The lecturer began to answer with aplomb and an attempt at graceful cynicism: “Ah, Madame, put yourself in my place! I am addressing audiences of women. Would it be tactful to—” but under Lydia’s honest eyes he faltered, stopped, flushed darkly under his heavy beard, up over his high, narrow forehead to the roots of his gray hair. He swallowed hard. “Madame,” he said, “you have rebuked me—deservedly. I—I demand your pardon.”
“Oh, you needn’t mind me,” said Lydia humbly; “my opinion doesn’t amount to anything. I oughtn’t to talk, either. I don’t do anything different from the rest—the women downstairs, I mean. I can only see there’s something wrong—” She found the other’s gaze into her troubled eyes so friendly that she was moved to cry out to him, all her hostility gone: “What is the trouble, anyhow?”
The lecturer flushed again, this time touched by her appeal. “I proudly put at your service any reflections I have made—as though you were my daughter. I have a daughter about your age, who is also married—who faces your problems. Madame, you look fatigued—will you not sit down?” He led her to a sofa on one side of the hall and took a seat beside her. “Is not the trouble,” he began, “that the women have too much leisure and the men too little—the women too little work, the men too much?”

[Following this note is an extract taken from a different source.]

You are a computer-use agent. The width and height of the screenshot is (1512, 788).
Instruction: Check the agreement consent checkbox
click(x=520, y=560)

“Oh, yes, yes, yes!” Lydia’s meditations had long ago carried her past that point; she was impatient at his taking time to state it. “But how can we change it?”
“You cannot change it in a day. It has taken many years to grow. It has seemed to me that one way to change it is by using your leisure differently. Even those women who use their leisure for the best self-improvement have not used it well. Many of my countrymen say that the culture of American women is like a child’s idea of ornamentation—the hanging on the outside of all odd bits of broken finery. I have not found it always so. I have met many learned women here, many women more cultivated than my own wife. But listen, Madame, to the words of an old man. Culture is dust and ashes if the spiritual foundations of life are not well laid; and, believe me, it takes two, a man and a woman, to lay those foundations. It can not be done alone.”

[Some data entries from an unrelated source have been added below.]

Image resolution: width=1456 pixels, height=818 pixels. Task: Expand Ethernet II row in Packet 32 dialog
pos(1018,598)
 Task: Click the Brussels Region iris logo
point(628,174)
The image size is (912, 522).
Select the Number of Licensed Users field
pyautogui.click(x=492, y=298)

“But how, how—” began Lydia impatiently.
“In the only way that anything can be accomplished in this world, by working! Your women have not worked patiently, resolutely, against the desertion of their men. Worse—they have encouraged it! Have you never heard an American, woman say: ‘Oh, I can’t bear a man around the house! They are so in the way!’ Or, ‘I let my husband’s business alone. I want him to let—’”
He imitated an accent so familiar to Lydia that she winced. “Oh, don’t!” she said. “I see all that.”
“You must find few to see with you.”
“But how to change it?” She leaned toward him as though he could impart some magic formula to her.